Text excerpt.

□ □ □ □

Foolish Love is Wasteful
(Week 4)

Scripture: Mark 5:1-17; John 2:1-11

    Our church has recently kicked off an environmental care team. I am excited and also a little overwhelmed at the work of this team. They are taking a close look at so many things in our church, from how effectively we recycle in our building, to whether we can switch to coffee mugs and glass communion cups for the fellowship hour and communion, to the possible installation of solar panels and electric charging stations.

     They take their work seriously because they also take the charge that God gave us in the first chapter of the first book of the Bible seriously: to care for creation. They also believe the stakes are high. We need to do a significantly better job in this work, or our children and grandchildren will pay a heavy, perhaps catastrophic, price.

    We do need to pay attention to how much of God’s world we waste. But is waste ever a good thing? Let’s look at the waste that takes place in the passages for this week and include the passages that are in the accompanying devotional, just to see how much waste there is as God seeks to move us to the fullness of God’s reign.

□ □ □ □

Data.

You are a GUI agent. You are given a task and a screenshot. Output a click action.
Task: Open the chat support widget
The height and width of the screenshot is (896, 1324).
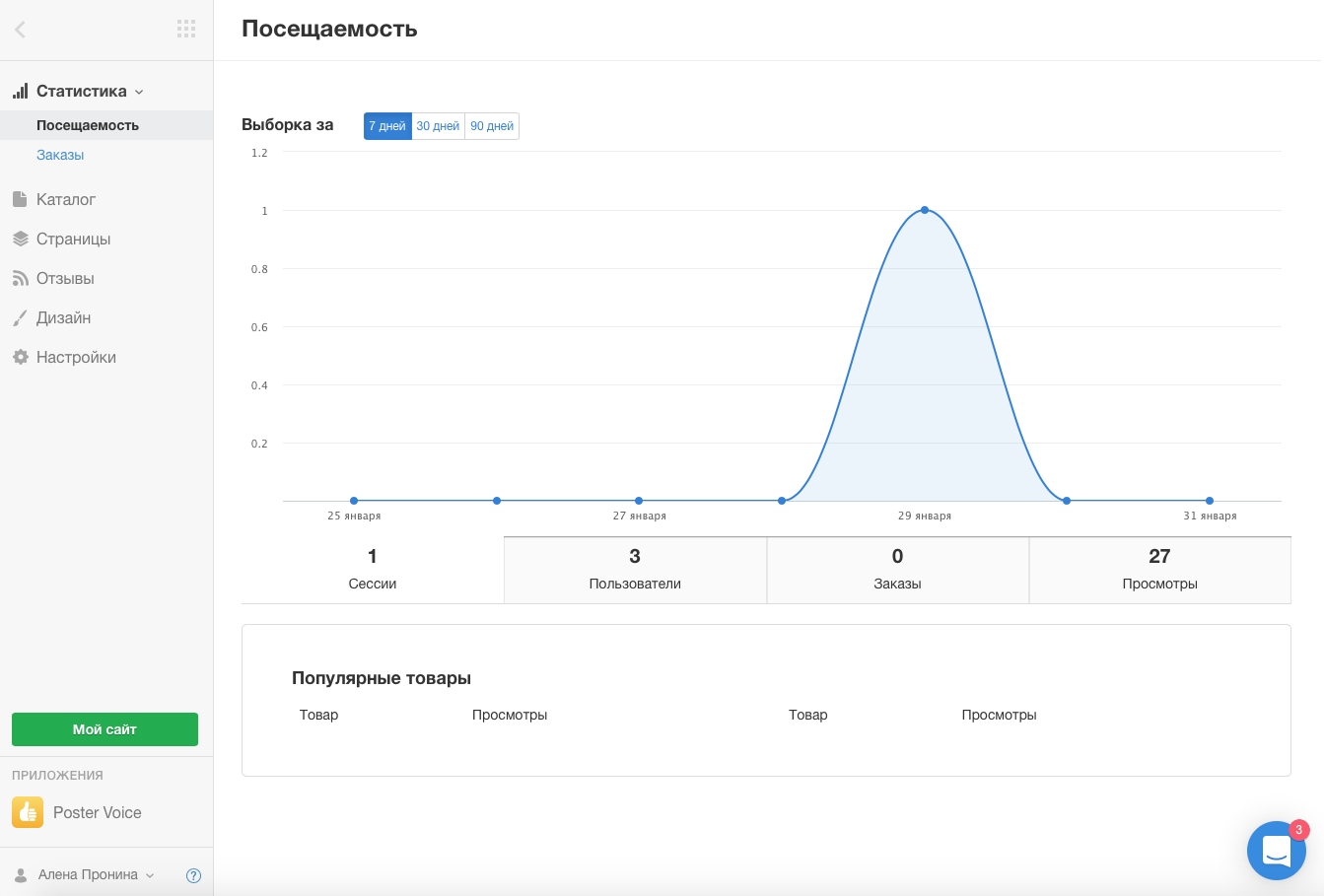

□ □ □ □

Aim.
In the text titled "Foolish Love is Wasteful," what matters does the church's environmental care team say it is examining? List them.

Expected answer.
- How effectively the church recycles in its building
- Whether it can switch to coffee mugs and glass communion cups for the fellowship hour and communion
- The possible installation of solar panels and electric charging stations